F.R. Duplantier reporting Behind The Headlines

Week of:
December 3, 2000
Some Voters Should be Disenfranchised

F.R. Duplantier

by: F.R. Duplantier

The electoral college is one of only a few things still standing between us and mob rule.

In the aftermath of the Presidential election, the lesson from lightweights is that every vote really does count. The unstated assumption -- unstated because it seems so obvious to the profoundly superficial -- is that every citizen has an obligation to vote, and the higher the turnout the better. But does every citizen really have such an obligation? Can there not be compelling reasons for a qualified voter to abstain from casting his ballot? Are there not voters who, though technically qualified under our permissive standards, are in fact mentally or morally incompetent to exercise the franchise? Is quantity to be preferred to quality in the electorate? Do we really want to increase voter turnout with cretins, cheats, and corpses?

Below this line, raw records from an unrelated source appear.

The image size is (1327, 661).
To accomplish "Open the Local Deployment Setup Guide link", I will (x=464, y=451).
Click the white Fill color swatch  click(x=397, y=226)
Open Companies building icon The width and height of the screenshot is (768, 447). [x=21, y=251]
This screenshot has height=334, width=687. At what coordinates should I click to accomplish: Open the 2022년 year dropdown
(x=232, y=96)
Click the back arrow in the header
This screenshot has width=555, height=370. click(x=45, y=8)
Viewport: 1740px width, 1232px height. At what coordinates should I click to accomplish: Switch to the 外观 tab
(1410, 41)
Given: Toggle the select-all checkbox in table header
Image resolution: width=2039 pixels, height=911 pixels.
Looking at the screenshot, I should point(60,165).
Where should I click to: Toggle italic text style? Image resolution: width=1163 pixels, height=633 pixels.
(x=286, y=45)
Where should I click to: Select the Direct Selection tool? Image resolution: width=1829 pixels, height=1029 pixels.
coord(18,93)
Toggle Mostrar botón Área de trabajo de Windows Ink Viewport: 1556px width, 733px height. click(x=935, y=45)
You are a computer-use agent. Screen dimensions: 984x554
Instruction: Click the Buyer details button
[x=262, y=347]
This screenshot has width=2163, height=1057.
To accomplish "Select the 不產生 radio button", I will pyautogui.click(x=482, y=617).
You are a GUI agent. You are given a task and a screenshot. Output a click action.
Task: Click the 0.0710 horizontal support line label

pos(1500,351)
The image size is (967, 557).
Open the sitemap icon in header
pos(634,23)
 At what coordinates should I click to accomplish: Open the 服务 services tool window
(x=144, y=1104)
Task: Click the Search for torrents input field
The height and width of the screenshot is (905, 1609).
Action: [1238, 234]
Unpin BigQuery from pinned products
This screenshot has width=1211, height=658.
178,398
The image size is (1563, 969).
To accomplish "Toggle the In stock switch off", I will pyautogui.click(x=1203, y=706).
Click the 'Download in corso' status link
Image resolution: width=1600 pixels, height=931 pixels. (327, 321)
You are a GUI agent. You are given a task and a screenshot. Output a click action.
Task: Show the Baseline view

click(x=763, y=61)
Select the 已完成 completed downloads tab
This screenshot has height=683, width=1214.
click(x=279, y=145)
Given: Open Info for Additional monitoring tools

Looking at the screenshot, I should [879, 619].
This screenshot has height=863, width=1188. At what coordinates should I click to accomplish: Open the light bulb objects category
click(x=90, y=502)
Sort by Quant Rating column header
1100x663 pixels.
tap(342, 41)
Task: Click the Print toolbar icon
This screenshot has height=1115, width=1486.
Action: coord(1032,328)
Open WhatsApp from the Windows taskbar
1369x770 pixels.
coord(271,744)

If you've moved around the country much, the odds are you've sat out a local election or two. Maybe you felt that you didn't know enough about the local issues and personalities to make an informed choice. Maybe, with no real stake in a community that you would call home only temporarily, you felt you had no right to participate in an election deciding its future. You may have come to the reasonable conclusion that on some occasions not voting is the responsible thing to do.

Some of you may have stood in line at a polling place next to a voter who was obviously inebriated, or one who was illiterate and had to ask you to read for him the sample ballot provided by some special interest group. Maybe you realized that his vote would cancel out yours and you wondered why somebody so obviously unequipped for the franchise should be allowed to exercise it.

Shouldn't there be some kind of simple voter's test, similar to the test we all have to take to get a driver's license? A test that would require a basic understanding of our Constitution (like the reasoning behind the electoral college, for instance), and a basic familiarity with American history. You want to vote, you have to pass the test. You don't pass, you don't vote. Same test for everyone, with study booklets available. You could take the test as many times as you wanted, but you couldn't vote until you passed it.

Some people complain that it's nearly impossible to stay informed on all the issues involved in an election. They have a point. Our original form of government did not require us to be full-time students of politics. Voters were expected to choose a person of character and experience from their communities to represent them. Unfortunately, we are moving ever closer to direct democracy, in which elections are decided by personal greed and ignorance.

Hard as it is to keep up, it's impossible not to be appalled by the pervasive ignorance and apathy of American voters with regard to the numerous scandals of the Clinton-Gore Administration. That half of the electorate chose to extend this shameful eight-year episode is a sad commentary on the character of our people, and an ill omen for the future.